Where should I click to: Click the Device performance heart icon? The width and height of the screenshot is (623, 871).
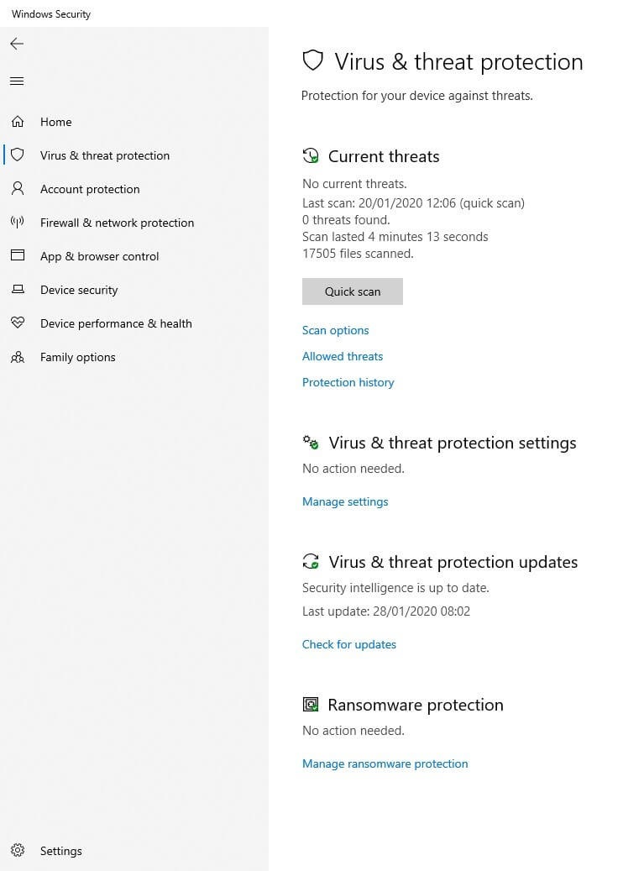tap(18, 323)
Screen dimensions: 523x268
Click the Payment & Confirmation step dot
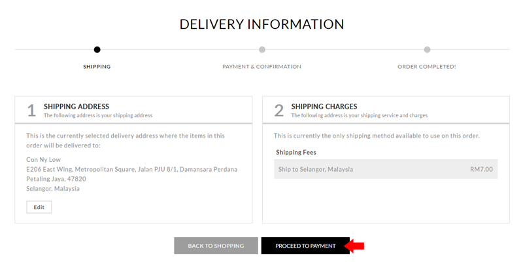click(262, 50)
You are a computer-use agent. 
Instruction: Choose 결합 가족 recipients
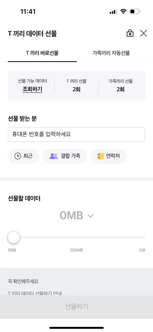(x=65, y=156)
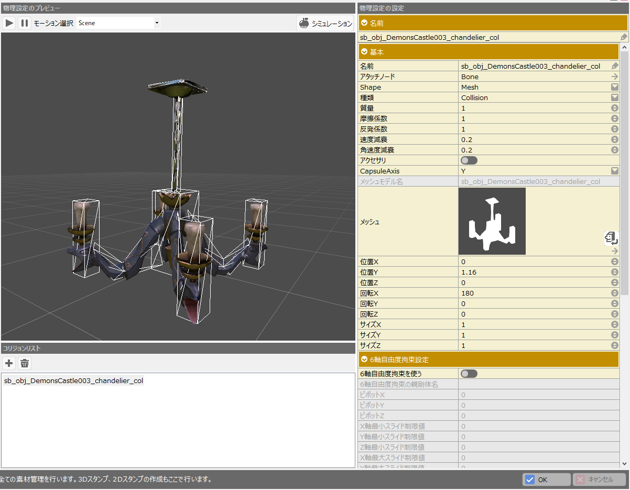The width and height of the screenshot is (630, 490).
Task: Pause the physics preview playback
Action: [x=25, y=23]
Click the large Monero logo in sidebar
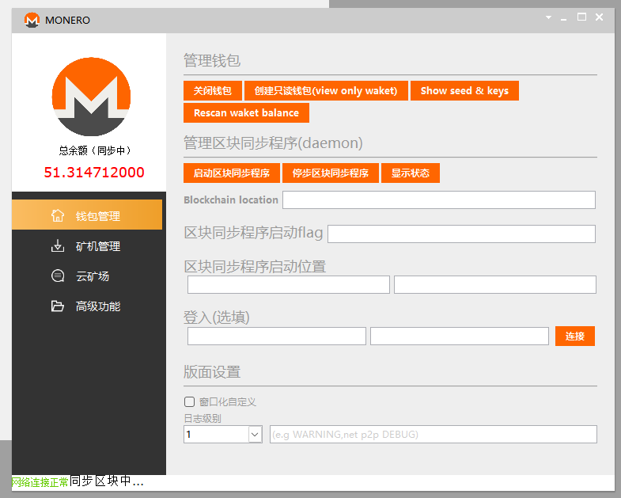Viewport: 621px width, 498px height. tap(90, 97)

────

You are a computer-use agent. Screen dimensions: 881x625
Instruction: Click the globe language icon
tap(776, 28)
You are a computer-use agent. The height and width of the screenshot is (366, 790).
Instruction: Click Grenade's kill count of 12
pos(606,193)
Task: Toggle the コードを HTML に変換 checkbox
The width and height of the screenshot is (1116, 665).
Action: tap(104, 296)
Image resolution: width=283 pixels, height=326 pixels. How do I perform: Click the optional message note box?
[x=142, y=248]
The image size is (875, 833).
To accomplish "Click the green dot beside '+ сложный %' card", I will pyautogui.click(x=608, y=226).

────

_WHAT TO PRODUCE_: Find the word "computer" in the listing above. Copy each line where it appears.

_REPLY_:
You are a computer-use agent. 
You are a computer-use agent. Screen dimensions: 881x625
You are a computer-use agent. The height and width of the screenshot is (366, 790).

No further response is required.